• **SOURCE MATERIAL**
+ + + + +

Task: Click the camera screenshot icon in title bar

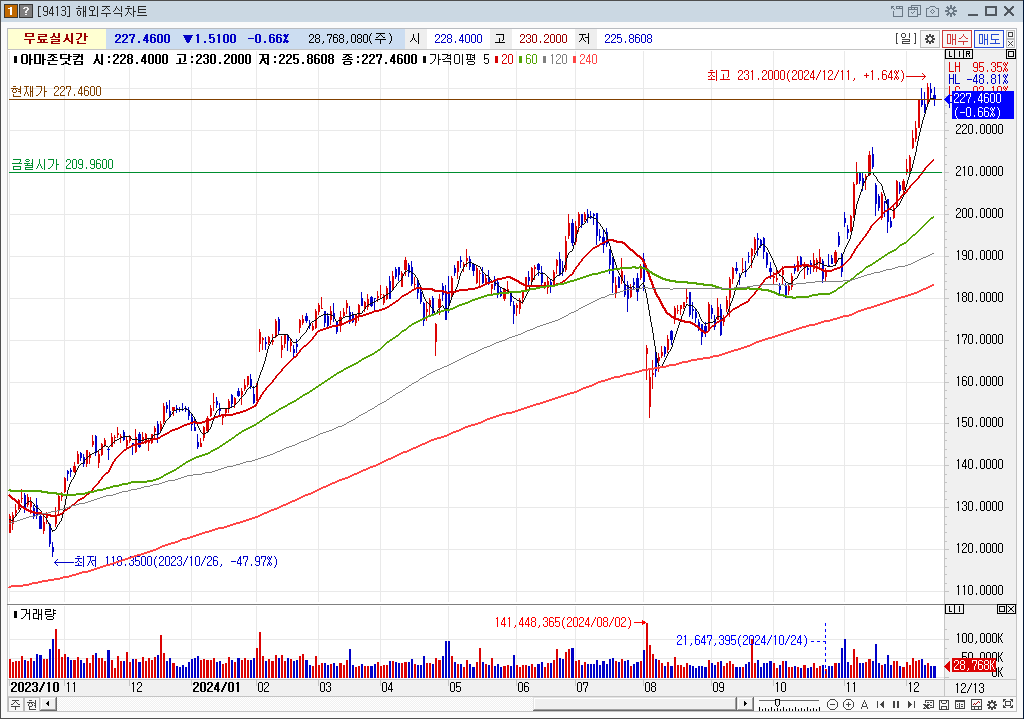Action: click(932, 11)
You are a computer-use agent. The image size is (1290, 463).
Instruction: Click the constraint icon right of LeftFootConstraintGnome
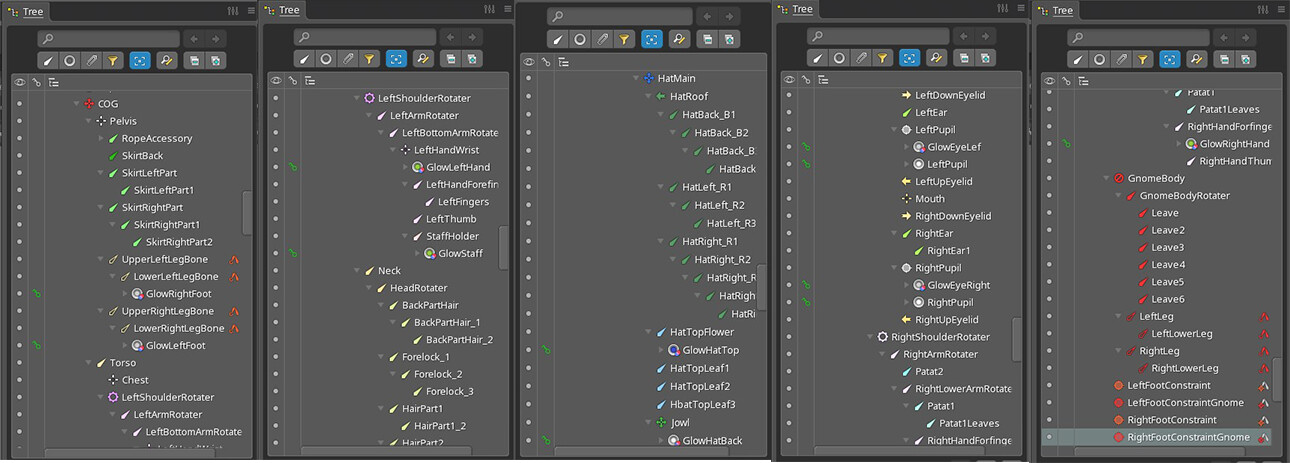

+ + + + +

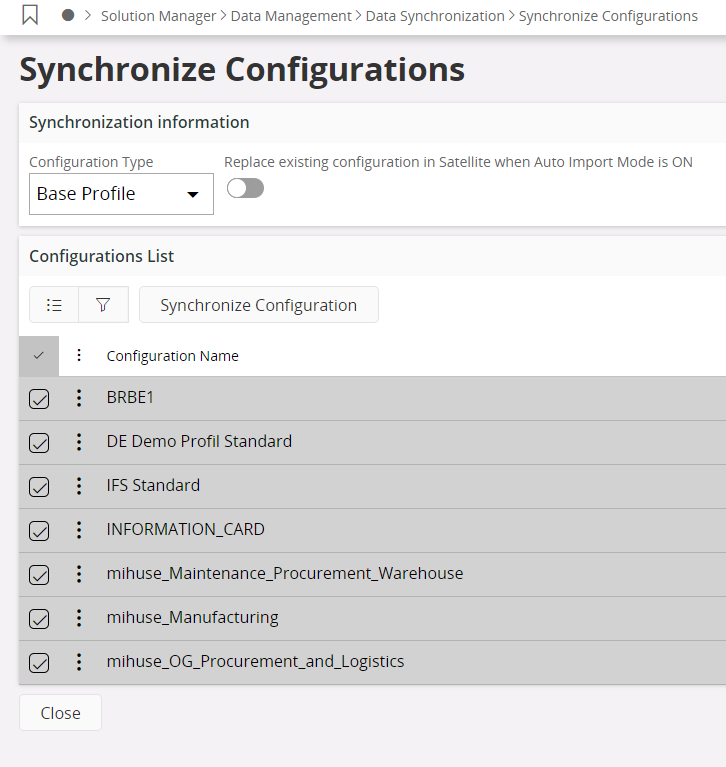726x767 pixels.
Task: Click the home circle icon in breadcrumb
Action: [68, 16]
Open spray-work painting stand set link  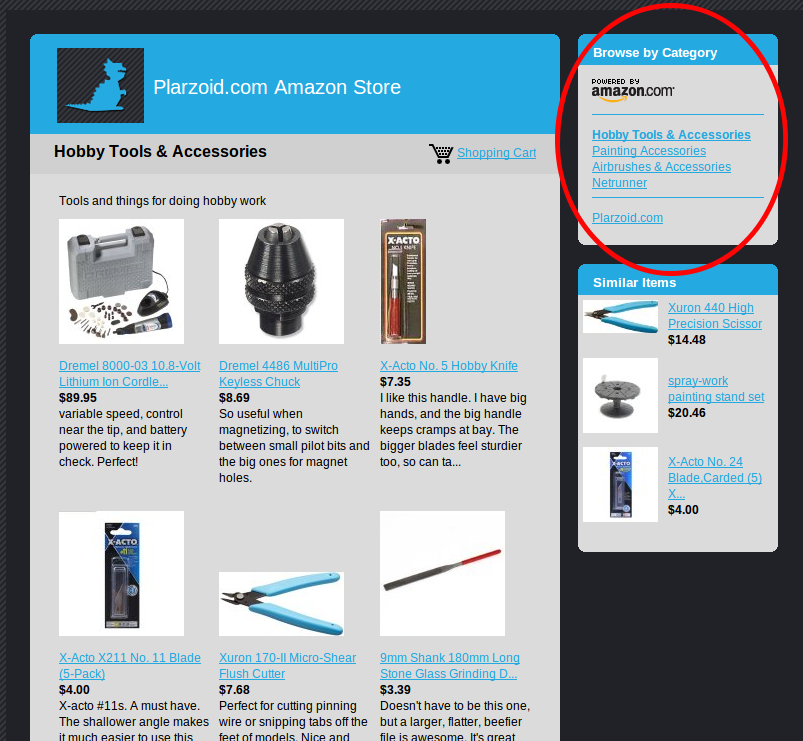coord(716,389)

+ + + + +

• **ASSIGNED TASK**
Reproduce only the lines above, starting at the line with "You are a computer-use" and ending at the line with "Instruction: Click the", exactly as written.

• **SOLUTION TO THE PROBLEM**
You are a computer-use agent. The image size is (1290, 463).
Instruction: Click the constraint icon right of LeftFootConstraintGnome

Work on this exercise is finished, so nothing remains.